# THE TASK
Using the abstract below on the HIV-1 Env glycan shield, explain in one to three sentences why it suggests that the scissoring movement and the accessibility of the CD4 binding site may matter.

# SUPPLIED TEXT
Insights into the Dynamics of the HIV-1 Env Glycan Shield

Abstract

The glycan shield of the HIV-1 envelope glycoprotein (Env) presents a challenge for the adaptive immune system by effectively shielding the Env-protein surface from potentially neutralizing antibody. HIV-1 Env is one of the most heavily glycosylated proteins known with roughly half of its mass consisting of host derived N-linked glycans. Little is known about the structural dynamics of these N-linked glycans and how they coordinate together to shield the protein surface.We carried out a 2us molecular dynamics simulation of a fully glycosylated atomistic model of the HIV-1 Env trimer. We observed a scissoring movement that lead to an asymmetry in the Env trimer structure. More detailed analysis involving the interactions between glycans using small-world network analysis showed that highly conserved glycans regulate the accessibility of the CD4 binding site. We also observed the formation of microdomains by patches of glycans that remained stable throughout the most of simulation.In conclusion, the molecular dynamics simulation showed that HIV-1 trimer is an asymmetrical structure and that at any given time the protein surface associated with only one CD4 binding site is freely accessible. This accessibility and scissoring may play a role in enabling initial contact of CD4 with Env trimer, which occurs at an asymmetric stoichiometry (1 CD4 per trimer). Overall, the collective behaviour of glycans at the surface of the HIV trimer is likely a factor that needs to be considered for both CD4 interaction, as well as with potentially neutralizing antibody.

# ENTRIES SHOWN
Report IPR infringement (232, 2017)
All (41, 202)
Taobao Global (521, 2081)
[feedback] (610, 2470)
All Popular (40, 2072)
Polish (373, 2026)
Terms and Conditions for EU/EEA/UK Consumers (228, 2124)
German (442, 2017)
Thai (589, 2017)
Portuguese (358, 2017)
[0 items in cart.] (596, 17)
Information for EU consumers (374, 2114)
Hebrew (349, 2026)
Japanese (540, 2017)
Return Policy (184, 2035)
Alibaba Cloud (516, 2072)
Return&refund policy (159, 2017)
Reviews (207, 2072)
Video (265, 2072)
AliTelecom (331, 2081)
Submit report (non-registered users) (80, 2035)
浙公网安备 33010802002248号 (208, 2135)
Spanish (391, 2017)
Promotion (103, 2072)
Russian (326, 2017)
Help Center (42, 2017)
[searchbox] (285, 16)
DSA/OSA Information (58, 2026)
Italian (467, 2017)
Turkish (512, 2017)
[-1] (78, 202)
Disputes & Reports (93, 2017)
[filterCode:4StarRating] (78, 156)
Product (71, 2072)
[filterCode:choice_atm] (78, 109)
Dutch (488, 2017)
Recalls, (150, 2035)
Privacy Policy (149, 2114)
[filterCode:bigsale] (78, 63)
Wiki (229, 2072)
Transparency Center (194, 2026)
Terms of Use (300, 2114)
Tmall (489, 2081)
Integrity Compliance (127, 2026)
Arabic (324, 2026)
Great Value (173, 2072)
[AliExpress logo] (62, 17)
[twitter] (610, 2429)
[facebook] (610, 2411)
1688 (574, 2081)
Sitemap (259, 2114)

# FINISHED TASK
The simulation showed that the HIV-1 trimer is asymmetrical and that only one CD4 binding site is freely accessible at any given time. This accessibility and scissoring may help enable initial contact of CD4 with the Env trimer, since that contact occurs at an asymmetric stoichiometry of 1 CD4 per trimer.